Gedichte Das Fischermädchen in Burano

1833

Strickt mir fleißig am Netz, ihr Schwestern! Es soll’s der Geliebte
Heut noch haben, sobald im besegelten Nachen er heimkehrt.

Weshalb zaudert er heute so lang? Die Lagune verflacht sich
Schon, und es legt sich der Wind; um das leuchtende hohe Venedig,
Wie es den Wassern entsteigt, ausbreitet sich Abendgewölk schon.
Ostwärts fuhren sie heut mit dem Fahrzeug gegen Altino,
Wo in den Schutt hinsank ehmals die bevölkerte Seestadt.
Häufig erbeuten sie dort Goldmünzen und prächtige Steine,
Wenn sie das Netz einziehn, die betagteren Fischer erzählen’s:
Möchtest du auch, o Geliebter, und recht was Köstliches finden!

Schön wohl ist es zu fischen am Abende, wann die Lagune
Blitzt, und das schimmernde Netz vom hangenden Meergras funkelt,
Jegliche Masche wie Gold, und die zappelnden Fische vergoldet;
Aber ich liebe vor Allem den Festtag, wann du daheimbleibst.
Auf dem besuchteren Platz dann wandelt die kräftige Jugend,
Jeder im Staat, mein Freund vor den Übrigen schön und bescheiden.
Oftmals lauschen wir dann dem Erzähler, und wie er verkündigt
Worte der Heiligen uns, und die Taten des frommen Albanus,
Welcher gemalt hier steht in der Kirche, des Orts Wohltäter.
Doch als seine Gebeine hieher einst brachten die Schiffer,
Konnten sie nicht ans Ufer den Sarg ziehn, weil er so schwer schien;
Lange bemühten die starken gewaltigen Männer umsonst sich,
Triefend von Schweiß, und zuletzt ließ Jeglicher ab von der Arbeit.
Siehe, da kamen heran unmündige lockige Kinder,
Spannten, als wär’s zum Scherz, an das Seil sich, zogen den Sarg dann
Leicht an den Strand, ganz ohne Beschwerde, mit freundlichem Lächeln.
Dieses erzählt der bewanderte Greis, dann häufig erzählt er
Weltliche Dinge zumal, und den Raub der venetischen Bräute,
Die nach Olivolo gingen zum fröhlichen Fest der Vermählung:
Jede der Jungfraun trug in dem zierlichen Kästchen den Mahlschatz,
Wie es die Sitte gebot.

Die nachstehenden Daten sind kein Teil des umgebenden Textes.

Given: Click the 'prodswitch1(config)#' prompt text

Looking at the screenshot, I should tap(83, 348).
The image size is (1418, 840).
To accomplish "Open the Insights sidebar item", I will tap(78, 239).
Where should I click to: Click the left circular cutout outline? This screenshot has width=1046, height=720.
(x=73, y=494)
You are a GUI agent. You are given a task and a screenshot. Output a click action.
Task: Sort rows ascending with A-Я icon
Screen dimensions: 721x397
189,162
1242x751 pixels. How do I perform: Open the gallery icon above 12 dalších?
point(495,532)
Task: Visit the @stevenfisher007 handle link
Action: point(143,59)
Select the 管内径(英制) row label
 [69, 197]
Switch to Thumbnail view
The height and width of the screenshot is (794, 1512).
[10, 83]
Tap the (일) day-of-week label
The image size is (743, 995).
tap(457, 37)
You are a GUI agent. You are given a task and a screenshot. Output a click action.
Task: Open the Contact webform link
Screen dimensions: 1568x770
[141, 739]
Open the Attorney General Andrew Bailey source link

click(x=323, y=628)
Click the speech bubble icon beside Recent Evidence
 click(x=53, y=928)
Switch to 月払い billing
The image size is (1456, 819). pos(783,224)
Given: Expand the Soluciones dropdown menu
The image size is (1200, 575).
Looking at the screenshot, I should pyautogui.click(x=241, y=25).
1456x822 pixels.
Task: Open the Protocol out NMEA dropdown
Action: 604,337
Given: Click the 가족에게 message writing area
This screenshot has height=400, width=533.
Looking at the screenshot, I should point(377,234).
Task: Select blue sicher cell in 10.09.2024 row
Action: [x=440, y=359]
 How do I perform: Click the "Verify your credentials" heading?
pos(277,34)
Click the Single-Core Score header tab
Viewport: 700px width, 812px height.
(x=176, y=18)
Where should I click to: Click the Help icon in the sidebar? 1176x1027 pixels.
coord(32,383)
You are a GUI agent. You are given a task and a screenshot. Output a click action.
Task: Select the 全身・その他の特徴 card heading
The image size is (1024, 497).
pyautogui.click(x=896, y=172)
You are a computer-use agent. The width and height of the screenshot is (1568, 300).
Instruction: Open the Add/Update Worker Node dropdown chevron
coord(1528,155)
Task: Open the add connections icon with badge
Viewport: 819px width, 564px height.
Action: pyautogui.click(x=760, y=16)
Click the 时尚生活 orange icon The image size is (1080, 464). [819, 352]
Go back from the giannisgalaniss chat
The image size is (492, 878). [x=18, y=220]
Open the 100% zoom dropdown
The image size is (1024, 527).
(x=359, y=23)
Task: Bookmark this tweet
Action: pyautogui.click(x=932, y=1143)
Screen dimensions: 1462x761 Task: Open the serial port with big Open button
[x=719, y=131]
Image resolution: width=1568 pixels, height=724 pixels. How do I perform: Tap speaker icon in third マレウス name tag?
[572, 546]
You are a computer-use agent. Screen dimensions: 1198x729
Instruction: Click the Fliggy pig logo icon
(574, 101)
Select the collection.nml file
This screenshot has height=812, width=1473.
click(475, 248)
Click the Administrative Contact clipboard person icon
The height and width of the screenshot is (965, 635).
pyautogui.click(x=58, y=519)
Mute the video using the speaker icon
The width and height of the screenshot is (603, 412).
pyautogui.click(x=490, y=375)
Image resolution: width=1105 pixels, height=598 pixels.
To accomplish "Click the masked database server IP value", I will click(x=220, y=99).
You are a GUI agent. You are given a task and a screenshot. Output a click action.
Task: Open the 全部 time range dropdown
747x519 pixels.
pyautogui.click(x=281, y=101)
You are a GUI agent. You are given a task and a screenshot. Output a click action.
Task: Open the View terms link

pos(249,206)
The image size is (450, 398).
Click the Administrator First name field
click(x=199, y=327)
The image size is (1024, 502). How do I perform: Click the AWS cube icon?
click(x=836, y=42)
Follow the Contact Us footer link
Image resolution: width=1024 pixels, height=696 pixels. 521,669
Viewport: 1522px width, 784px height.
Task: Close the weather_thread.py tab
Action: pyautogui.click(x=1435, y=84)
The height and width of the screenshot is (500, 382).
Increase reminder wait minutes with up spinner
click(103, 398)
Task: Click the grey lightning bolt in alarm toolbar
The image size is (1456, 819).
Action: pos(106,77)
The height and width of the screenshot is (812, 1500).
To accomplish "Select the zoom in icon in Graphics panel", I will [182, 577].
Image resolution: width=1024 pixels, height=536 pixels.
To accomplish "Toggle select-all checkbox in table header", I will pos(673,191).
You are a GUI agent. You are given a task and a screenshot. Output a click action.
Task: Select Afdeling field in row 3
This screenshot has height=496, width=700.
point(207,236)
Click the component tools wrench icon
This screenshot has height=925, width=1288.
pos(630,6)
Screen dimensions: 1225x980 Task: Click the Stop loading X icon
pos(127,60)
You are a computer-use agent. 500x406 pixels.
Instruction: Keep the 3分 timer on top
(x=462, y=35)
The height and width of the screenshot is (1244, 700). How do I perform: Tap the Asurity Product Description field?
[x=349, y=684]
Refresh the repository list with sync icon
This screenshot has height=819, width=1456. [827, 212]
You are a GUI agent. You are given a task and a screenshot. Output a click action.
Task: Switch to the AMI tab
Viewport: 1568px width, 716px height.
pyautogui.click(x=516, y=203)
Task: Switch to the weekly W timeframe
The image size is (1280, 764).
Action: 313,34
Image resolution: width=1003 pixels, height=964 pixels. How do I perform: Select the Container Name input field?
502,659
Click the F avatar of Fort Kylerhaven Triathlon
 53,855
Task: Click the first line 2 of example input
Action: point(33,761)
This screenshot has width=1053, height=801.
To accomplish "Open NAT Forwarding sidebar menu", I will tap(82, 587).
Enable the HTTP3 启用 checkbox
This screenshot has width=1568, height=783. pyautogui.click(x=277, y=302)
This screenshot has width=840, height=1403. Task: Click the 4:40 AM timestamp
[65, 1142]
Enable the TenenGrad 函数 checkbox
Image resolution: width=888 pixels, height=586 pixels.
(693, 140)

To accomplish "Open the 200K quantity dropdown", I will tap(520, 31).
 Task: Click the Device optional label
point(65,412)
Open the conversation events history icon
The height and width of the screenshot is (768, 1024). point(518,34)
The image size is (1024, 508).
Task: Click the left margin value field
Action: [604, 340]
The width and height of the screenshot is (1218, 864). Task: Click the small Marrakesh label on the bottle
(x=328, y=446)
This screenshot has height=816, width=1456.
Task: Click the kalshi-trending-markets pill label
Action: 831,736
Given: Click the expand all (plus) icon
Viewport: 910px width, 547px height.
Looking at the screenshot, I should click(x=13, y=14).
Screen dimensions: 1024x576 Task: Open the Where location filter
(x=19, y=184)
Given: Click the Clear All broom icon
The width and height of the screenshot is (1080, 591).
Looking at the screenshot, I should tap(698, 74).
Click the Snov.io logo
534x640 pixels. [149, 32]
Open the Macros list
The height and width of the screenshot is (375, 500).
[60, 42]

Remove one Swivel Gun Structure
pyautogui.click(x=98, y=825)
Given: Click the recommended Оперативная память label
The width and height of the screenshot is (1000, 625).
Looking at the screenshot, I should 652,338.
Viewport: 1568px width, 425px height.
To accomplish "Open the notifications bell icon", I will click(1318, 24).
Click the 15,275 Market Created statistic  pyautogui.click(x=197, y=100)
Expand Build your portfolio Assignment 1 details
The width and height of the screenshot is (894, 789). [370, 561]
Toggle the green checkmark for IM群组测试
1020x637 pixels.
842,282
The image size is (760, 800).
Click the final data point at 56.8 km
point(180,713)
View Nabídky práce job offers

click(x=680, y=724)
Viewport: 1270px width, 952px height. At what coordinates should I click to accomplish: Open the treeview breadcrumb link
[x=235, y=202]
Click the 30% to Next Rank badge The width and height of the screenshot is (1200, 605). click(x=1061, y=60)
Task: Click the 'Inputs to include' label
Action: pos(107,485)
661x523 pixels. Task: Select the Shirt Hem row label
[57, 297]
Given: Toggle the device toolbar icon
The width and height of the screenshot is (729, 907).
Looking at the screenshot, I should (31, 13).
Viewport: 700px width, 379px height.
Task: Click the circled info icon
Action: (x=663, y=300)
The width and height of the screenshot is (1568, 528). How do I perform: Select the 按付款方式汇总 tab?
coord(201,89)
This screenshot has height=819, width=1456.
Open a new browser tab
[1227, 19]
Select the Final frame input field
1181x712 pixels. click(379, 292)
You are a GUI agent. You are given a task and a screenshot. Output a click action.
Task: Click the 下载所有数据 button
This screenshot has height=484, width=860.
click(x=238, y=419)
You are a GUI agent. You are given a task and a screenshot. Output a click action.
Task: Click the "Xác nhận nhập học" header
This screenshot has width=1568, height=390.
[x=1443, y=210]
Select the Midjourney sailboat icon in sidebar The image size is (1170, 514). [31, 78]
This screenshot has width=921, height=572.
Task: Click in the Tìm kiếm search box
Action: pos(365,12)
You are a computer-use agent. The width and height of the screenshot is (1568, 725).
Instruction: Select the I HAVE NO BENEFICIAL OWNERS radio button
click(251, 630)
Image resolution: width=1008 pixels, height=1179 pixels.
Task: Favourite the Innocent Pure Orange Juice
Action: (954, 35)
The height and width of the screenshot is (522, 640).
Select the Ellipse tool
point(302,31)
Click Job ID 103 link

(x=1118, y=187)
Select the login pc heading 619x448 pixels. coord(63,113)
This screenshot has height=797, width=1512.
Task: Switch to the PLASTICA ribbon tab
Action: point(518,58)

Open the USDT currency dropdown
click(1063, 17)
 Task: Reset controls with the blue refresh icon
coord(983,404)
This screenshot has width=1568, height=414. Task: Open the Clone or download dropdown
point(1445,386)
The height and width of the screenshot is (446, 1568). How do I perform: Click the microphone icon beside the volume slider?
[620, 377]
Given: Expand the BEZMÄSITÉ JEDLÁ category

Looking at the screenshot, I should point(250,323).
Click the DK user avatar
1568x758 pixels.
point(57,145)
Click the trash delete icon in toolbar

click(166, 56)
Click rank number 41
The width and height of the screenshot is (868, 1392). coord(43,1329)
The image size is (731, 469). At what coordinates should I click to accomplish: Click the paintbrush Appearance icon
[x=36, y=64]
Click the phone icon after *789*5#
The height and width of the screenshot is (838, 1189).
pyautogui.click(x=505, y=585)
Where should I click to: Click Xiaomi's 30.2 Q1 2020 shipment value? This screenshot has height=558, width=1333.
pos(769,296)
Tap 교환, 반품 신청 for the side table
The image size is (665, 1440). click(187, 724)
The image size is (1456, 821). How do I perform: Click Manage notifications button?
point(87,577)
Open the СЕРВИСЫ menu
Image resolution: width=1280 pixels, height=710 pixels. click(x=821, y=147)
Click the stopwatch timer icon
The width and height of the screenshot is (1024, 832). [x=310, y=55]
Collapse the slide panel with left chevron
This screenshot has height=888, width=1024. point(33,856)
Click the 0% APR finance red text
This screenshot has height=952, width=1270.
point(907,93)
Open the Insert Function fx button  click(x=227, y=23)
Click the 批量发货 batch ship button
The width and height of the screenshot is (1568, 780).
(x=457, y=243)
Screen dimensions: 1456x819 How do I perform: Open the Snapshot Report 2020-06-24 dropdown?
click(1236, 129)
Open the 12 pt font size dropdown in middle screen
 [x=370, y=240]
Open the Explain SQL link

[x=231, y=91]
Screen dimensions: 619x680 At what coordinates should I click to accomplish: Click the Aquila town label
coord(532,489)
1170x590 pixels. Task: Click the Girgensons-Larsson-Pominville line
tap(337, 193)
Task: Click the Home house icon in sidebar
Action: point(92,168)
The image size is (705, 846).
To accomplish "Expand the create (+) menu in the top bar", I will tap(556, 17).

Ach, aber im Schilfe verborgen
Lauert ein Trupp Seeräuber; verwegene Täter der Untat
Stürzen sie plötzlich hervor und ergreifen die bebenden Mädchen,
Schleppen ins Fahrzeug alle, mit hurtigen Rudern entweichend.
Doch von Geschrei widerhallt schon rings das entsetzte Venedig:
Schon ein bewaffneter Haufe von Jünglingen stürmt in die Schiffe,
Ihnen der Doge voran. Bald holen sie ein die Verruchten,
Bald, nach männlichem Kampfe, zurück im verdienten Triumphzug
Führen sie heim in die jubelnde Stadt die geretteten Jungfraun.
Also berichtet der ehrliche Greis, und es lauscht der Geliebte,
Rüstig und schlank, wohl wert, auch Taten zu tun wie die Vorwelt.

Oft auch rudert hinüber ins nahe Torcello der Freund mich:
Ehmals war’s, so erzählt er, von wimmelnden Menschen bevölkert,
Wo sich in Einsamkeit jetzt salzige Wasserkanäle
Hinziehn, alle verschlammt, durch Felder und üppige Reben.
Aber er zeigt mir den Dom und des Attila steinernen Sessel
Auf dem verödeten Platz mit dem alten zertrümmerten Rathaus,
Wo der geflügelte Löwe von Stein aus sonstigen Tagen
Ragt, als diese Lagunen beherrschte der heilige Markus:
All dies sagt mir der Freund, wie’s ihm sein Vater gesagt hat.
Rudert er heimwärts mich, dann singt er ein heimisches Lied mir,
Bald „Holdseliges Röschen“ und bald „In der Gondel die Blonde“.
Also vergeht, uns Allen zur Freude, der herrliche Festtag.

Strickt mir fleißig am Netz, ihr Schwestern! Es soll’s der Geliebte
Heut noch haben, sobald im besegelten Nachen er heimkehrt.